* [WORK REQUIRED] Please repeat word for word the line containing "Task: Click citation" and every following line up to and including the last one below, pictures excluded.

◆ ◆ ◆ ◆ ◆ ◆ ◆

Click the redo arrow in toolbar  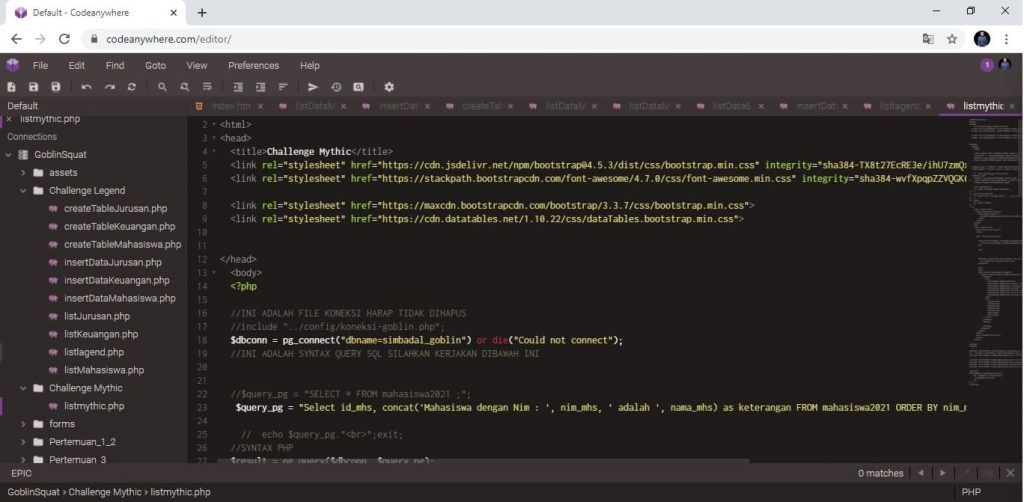click(x=109, y=87)
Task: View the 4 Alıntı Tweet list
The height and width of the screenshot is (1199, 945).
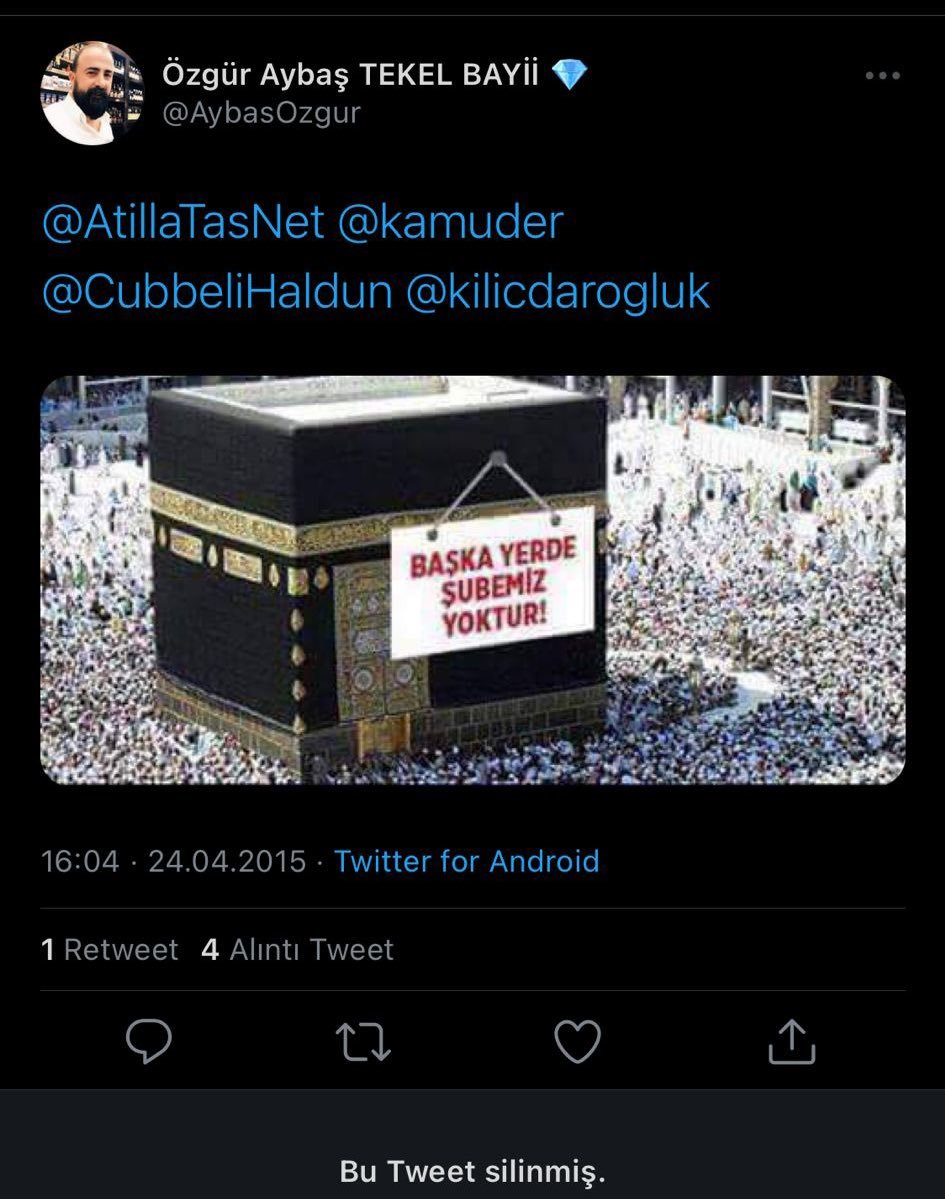Action: (297, 950)
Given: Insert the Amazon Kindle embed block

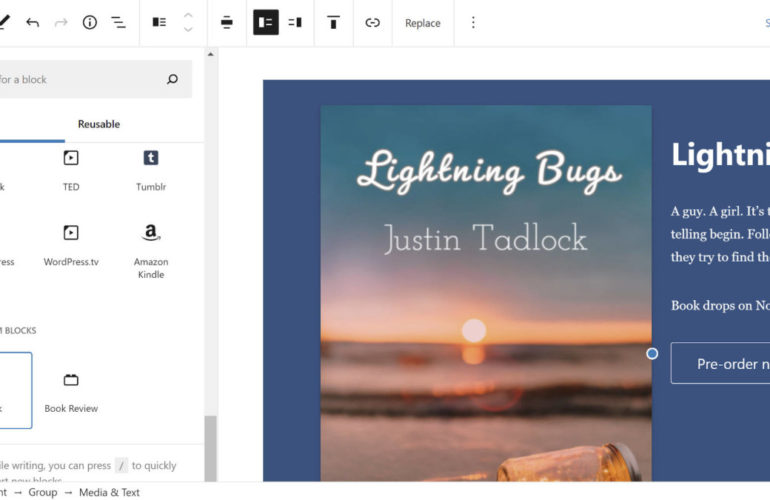Looking at the screenshot, I should tap(151, 250).
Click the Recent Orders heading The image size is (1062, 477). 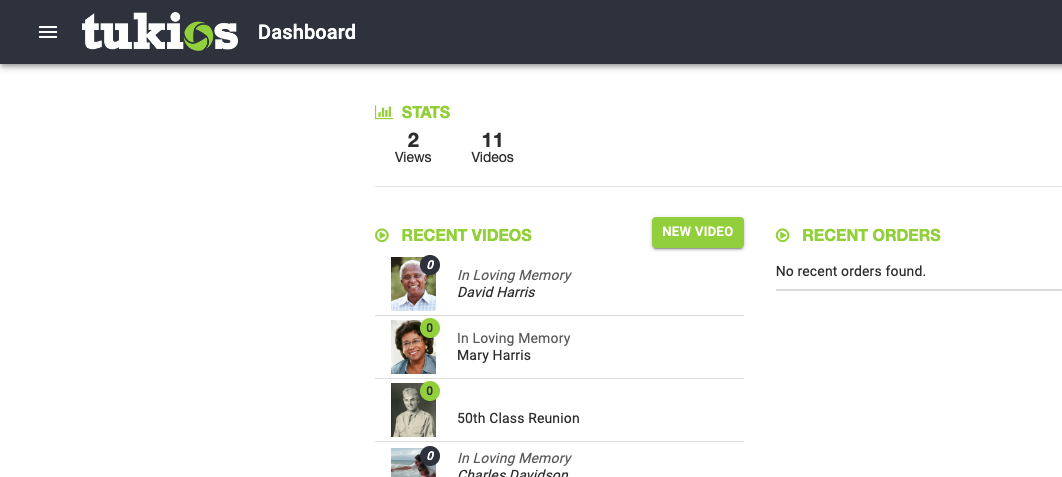tap(871, 236)
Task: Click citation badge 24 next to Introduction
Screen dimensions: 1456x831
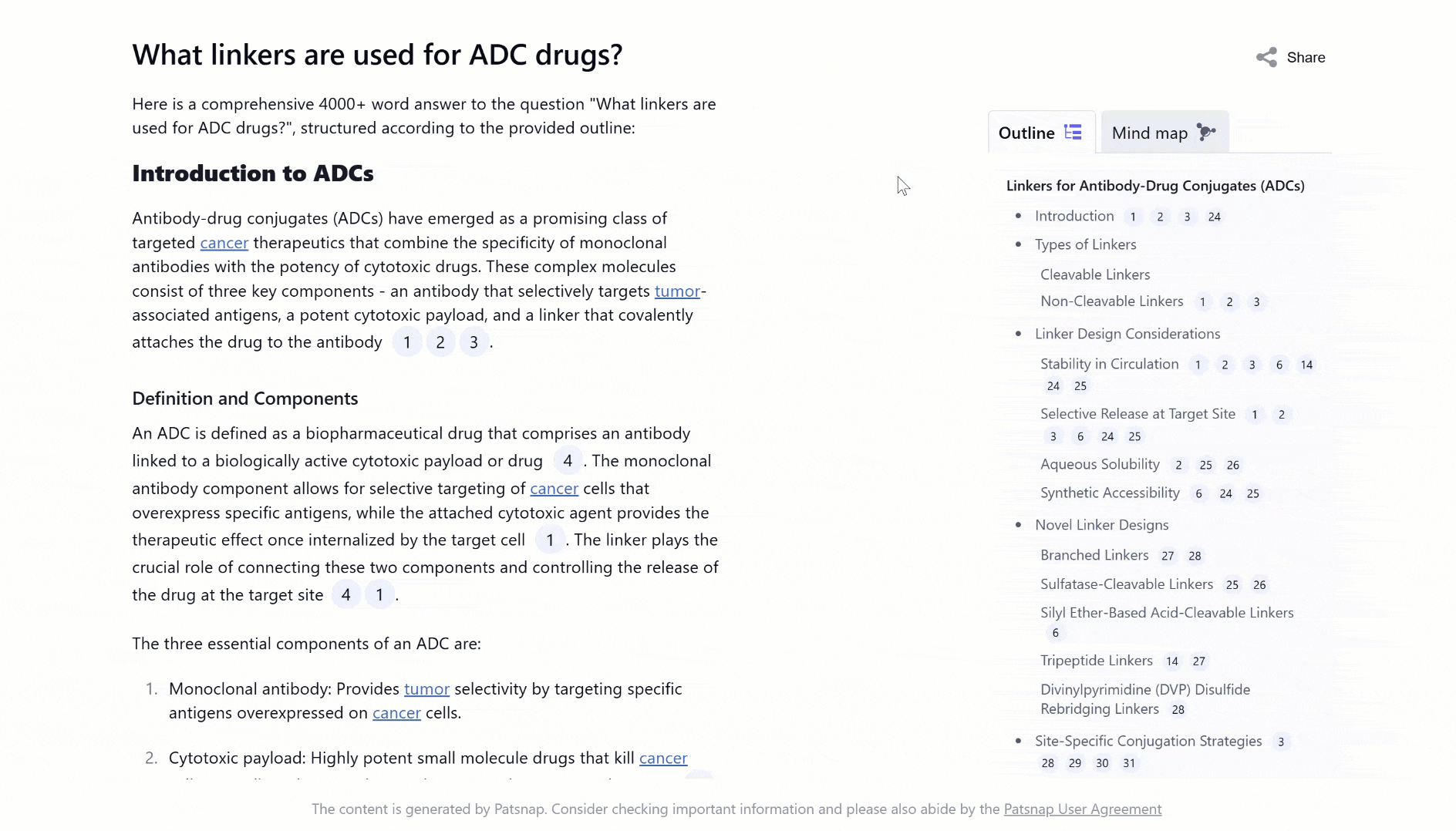Action: (x=1214, y=217)
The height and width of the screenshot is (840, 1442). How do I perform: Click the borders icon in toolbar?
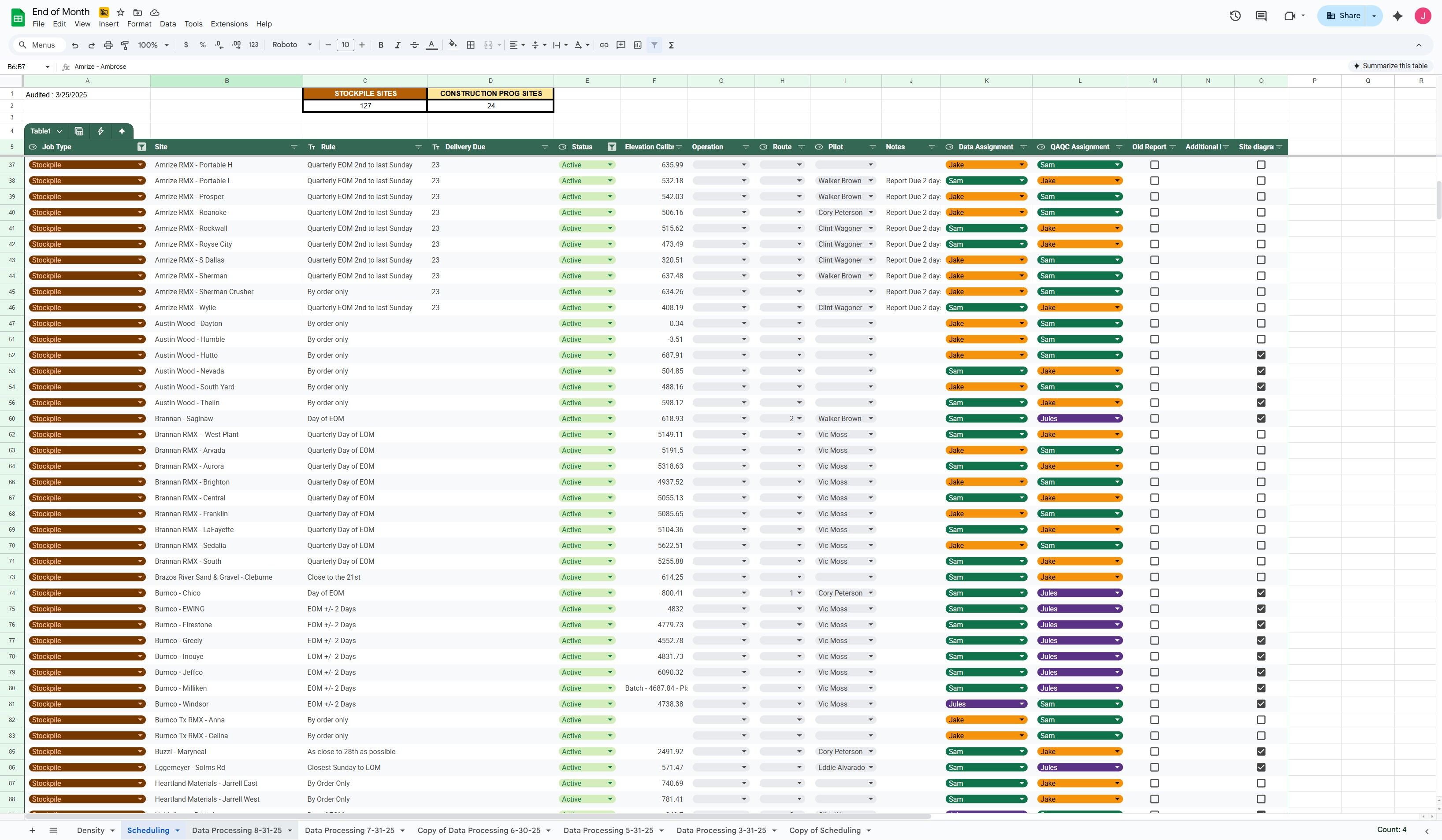pos(470,45)

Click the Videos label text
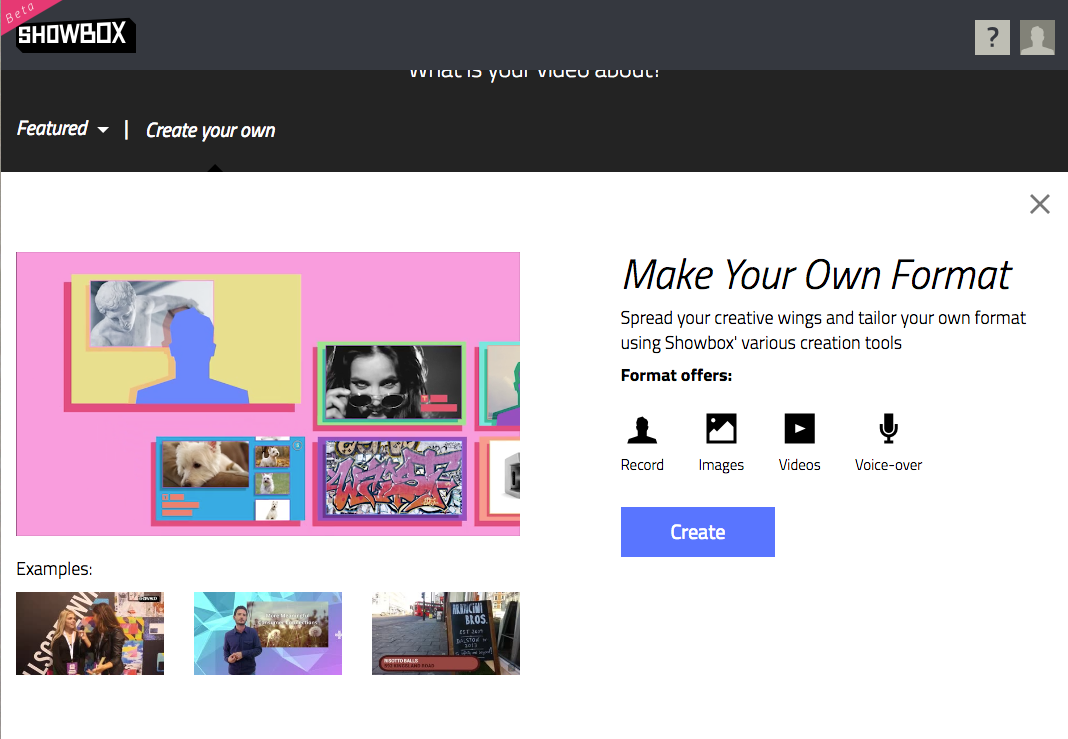[799, 465]
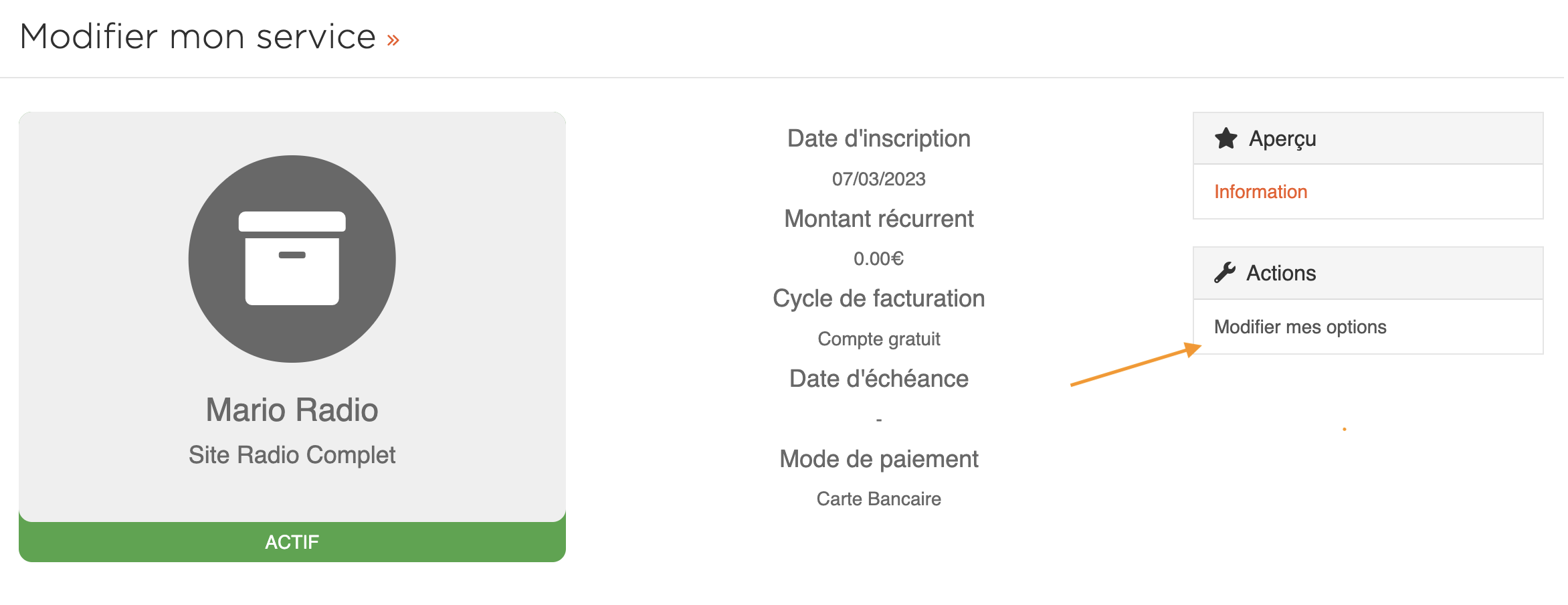The height and width of the screenshot is (605, 1568).
Task: Click the Cycle de facturation label
Action: click(x=878, y=298)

◆ ◆ ◆ ◆ ◆ ◆ ◆

* [EXERCISE ANSWER]
Task: Click citation badge 24 next to Introduction
Screen dimensions: 1456x831
Action: (x=1214, y=217)
The height and width of the screenshot is (840, 1442). How do I perform: Click the borders icon in toolbar?
pos(470,45)

Click the Videos label text
[799, 465]
The height and width of the screenshot is (605, 1568).
Task: Click the Cycle de facturation label
Action: click(x=878, y=298)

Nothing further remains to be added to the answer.